TAREFAS DO EXERCÍCIO:
1. Edite o trecho do texto sobre o ensino da equitação de "A equitação é" a "ensino da equitação.", substituindo "cavaleiro" por "aluno".
2. Indique se cada afirmação concorda com o texto sobre o ensino da equitação, respondendo sim ou não e citando as palavras decisivas do texto: (a) Para ensinar equitação basta saber transmitir o conhecimento, sem necessidade de saber fazer. (b) O texto distingue duas componentes no ensino da prática da equitação. (c) Essas componentes só precisam estar presentes em alguns métodos de ensino.

SEGMENTO DO TEXTO:
Considerações sobre o ENSINO DA EQUITAÇÃO: Equitadores, Instrutores e inquietadores Equestres…
Texto: Dr. Henrique Cymbron.
Sempre ouvi dizer que o Coronel Mena e Silva – cavaleiro olímpico em várias modalidades – costumava dizer que, em EQUITAÇÃO, quem sabe, sabe. Quem não sabe ensina.
A frase contém na realidade alguma veracidade, pois existem bons equitadores que não sabem como ensinar. Como existem muito bons instrutores ou professores que não foram cavaleiros de grandes resultados desportivos, por variadíssimas razões que não a correta prática da equitação. É que para se ensinar equitação é necessário saber fazer, e isso é claramente IMPRESCINDÍVEL. Mas é também necessário saber transmitir esse conhecimento e, para tal, é necessário dominar os seus conceitos e os seus princípios para se poder explicar: o que se quer, para que se quer, como se obter e, finalmente, como deve parecer ou aparecer.
A equitação é um conjunto de princípios e conceitos que devem orientar as ações do cavaleiro, permitindo-o desenvolver a sensibilidade necessária ou, se desejarmos uma palavra mais emotiva, “um sentimento” para transmitir ao cavalo as suas orientações de forma a atingir os objetivos propostos, isto é, de forma a tornar-se influente sobre o cavalo e que essa influência resulte num cavalo bem-ensinado. Existem, portanto, duas componentes distintas no ensino da prática da equitação: uma TÉCNICA e outra SENSÍVEL, o tal “Feeling”. Estas componentes têm obrigatoriamente que estar presentes seja qual for o método ou processo que estejamos a utilizar para o ensino da equitação.

EXCERTO DA FONTE:
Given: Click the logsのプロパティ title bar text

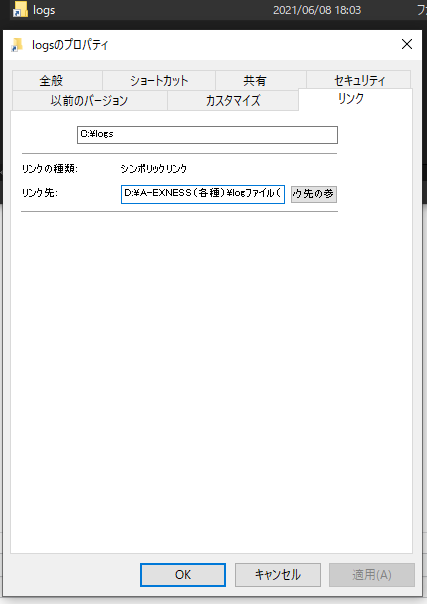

RESPOSTAS POR ORDEM:
1.
A equitação é um conjunto de princípios e conceitos que devem orientar as ações do aluno, permitindo-o desenvolver a sensibilidade necessária ou, se desejarmos uma palavra mais emotiva, “um sentimento” para transmitir ao cavalo as suas orientações de forma a atingir os objetivos propostos, isto é, de forma a tornar-se influente sobre o cavalo e que essa influência resulte num cavalo bem-ensinado. Existem, portanto, duas componentes distintas no ensino da prática da equitação: uma TÉCNICA e outra SENSÍVEL, o tal “Feeling”. Estas componentes têm obrigatoriamente que estar presentes seja qual for o método ou processo que estejamos a utilizar para o ensino da equitação.

2.
(a) Não: "para se ensinar equitação é necessário saber fazer, e isso é claramente IMPRESCINDÍVEL"
(b) Sim: "Existem, portanto, duas componentes distintas no ensino da prática da equitação: uma TÉCNICA e outra SENSÍVEL"
(c) Não: "Estas componentes têm obrigatoriamente que estar presentes seja qual for o método ou processo que estejamos a utilizar para o ensino da equitação"